# [STATED TASK 1]
Copy the stretch of the Kreis Schwerin an der Warthe text from "Location of Kreis" through "of Lubusz Voivodeship.".
# [STATED TASK 2]
Using the Kreis Schwerin an der Warthe text, answer these questions:
(a) Which Prussian province contained the district until 1920?
(b) On what date did its time within the Province of the Frontier March of Posen-West Prussia end?
(c) In which Polish voivodeship does the area presently lie?

= Kreis Schwerin an der Warthe =

Location of Kreis Schwerin (1910)

Kreis Schwerin an der Warthe (Powiat skwierzyński) was a district in Prussia, first in the southern administrative Region of Posen within the Prussian Province of Posen (until 1920), then within the Province of the Frontier March of Posen-West Prussia (until 1 October 1938) and at last as part of the administrative Region of Frankfurt within the Province of Brandenburg (until 1945). It presently lies in the western part of Polish region of Lubusz Voivodeship.

# [ENTRIES SHOWN]
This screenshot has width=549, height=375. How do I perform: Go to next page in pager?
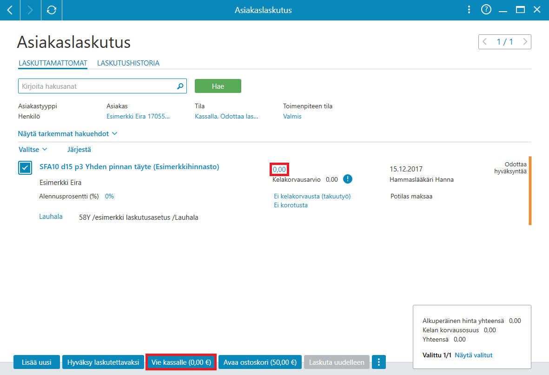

* * *

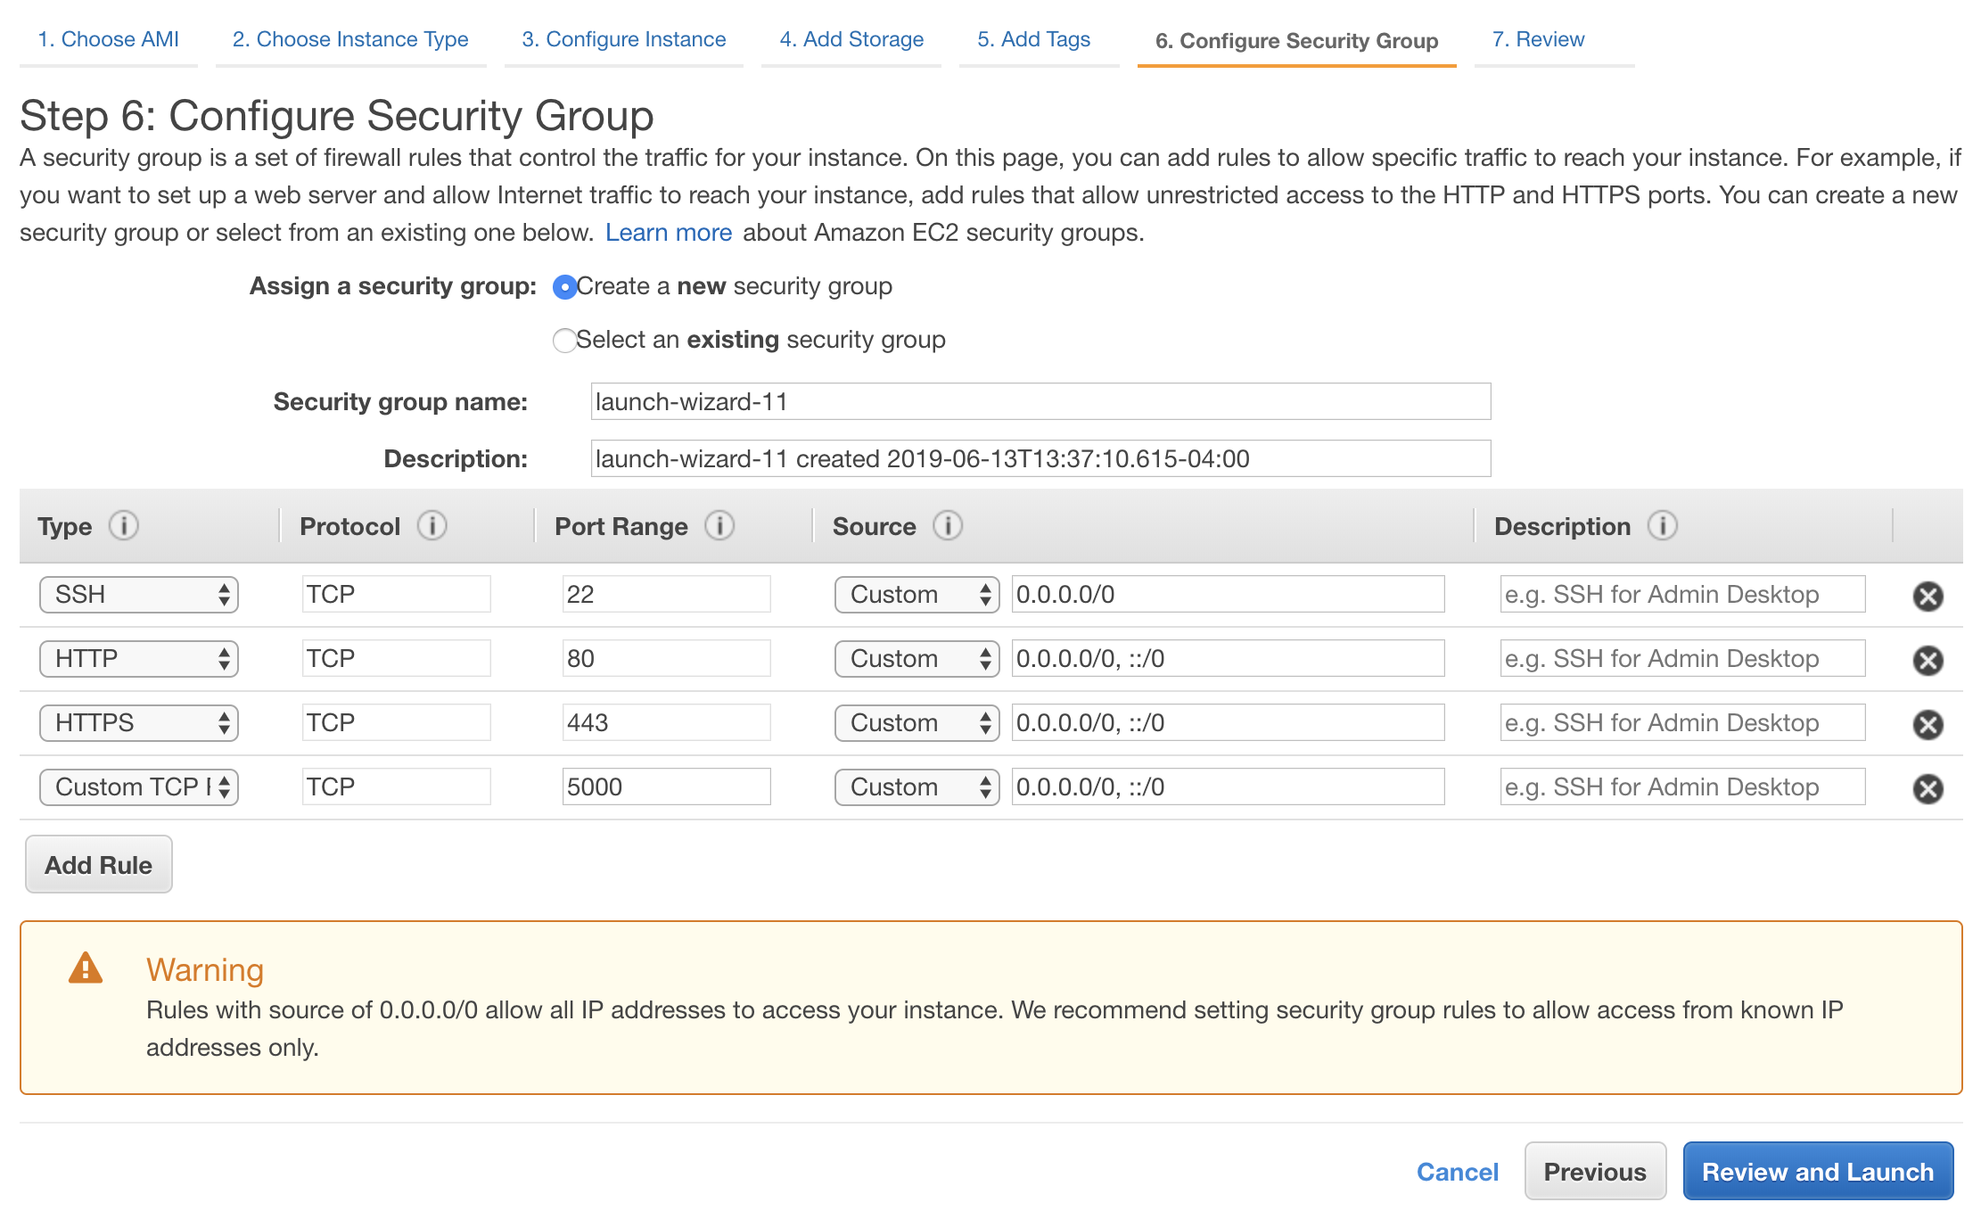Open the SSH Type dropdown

--

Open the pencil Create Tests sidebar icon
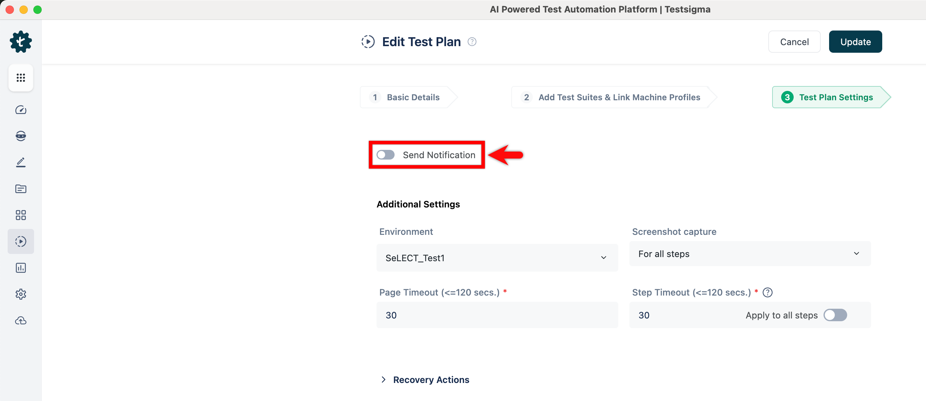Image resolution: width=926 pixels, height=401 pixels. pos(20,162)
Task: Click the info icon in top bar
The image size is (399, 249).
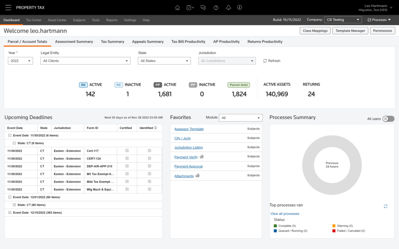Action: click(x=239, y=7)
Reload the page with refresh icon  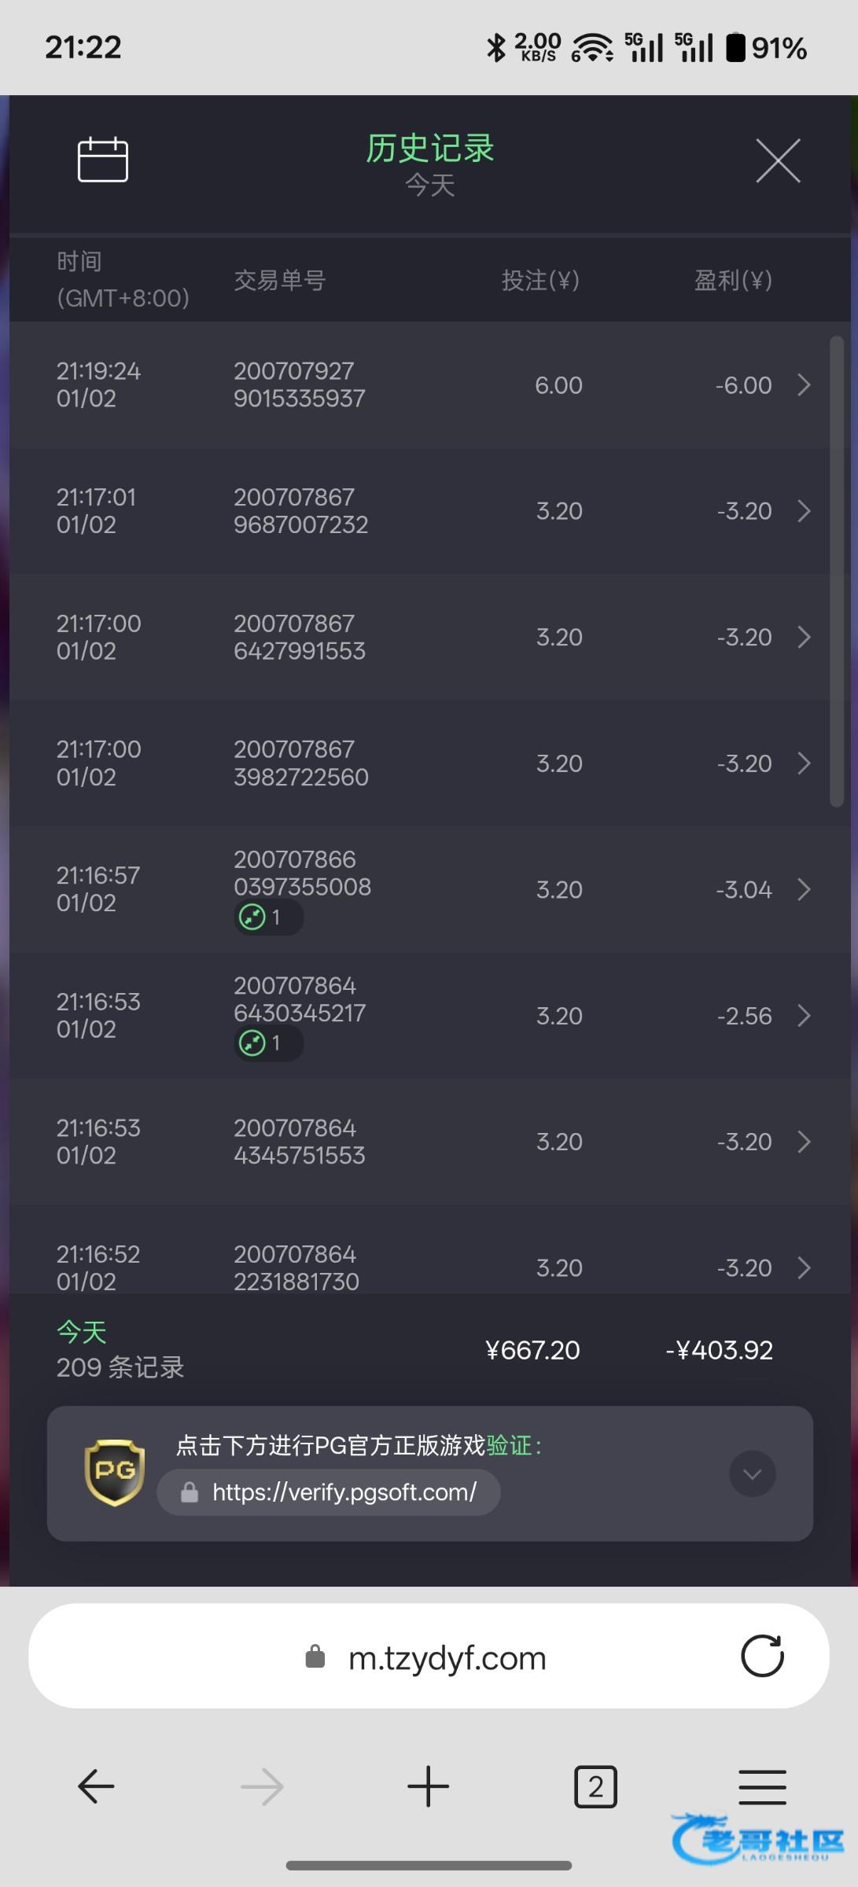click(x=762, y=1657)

# [FINAL RESULT 1]
Location of Kreis Schwerin (1910)

Kreis Schwerin an der Warthe (Powiat skwierzyński) was a district in Prussia, first in the southern administrative Region of Posen within the Prussian Province of Posen (until 1920), then within the Province of the Frontier March of Posen-West Prussia (until 1 October 1938) and at last as part of the administrative Region of Frankfurt within the Province of Brandenburg (until 1945). It presently lies in the western part of Polish region of Lubusz Voivodeship.

# [FINAL RESULT 2]
(a) The Province of Posen
(b) 1 October 1938
(c) Lubusz Voivodeship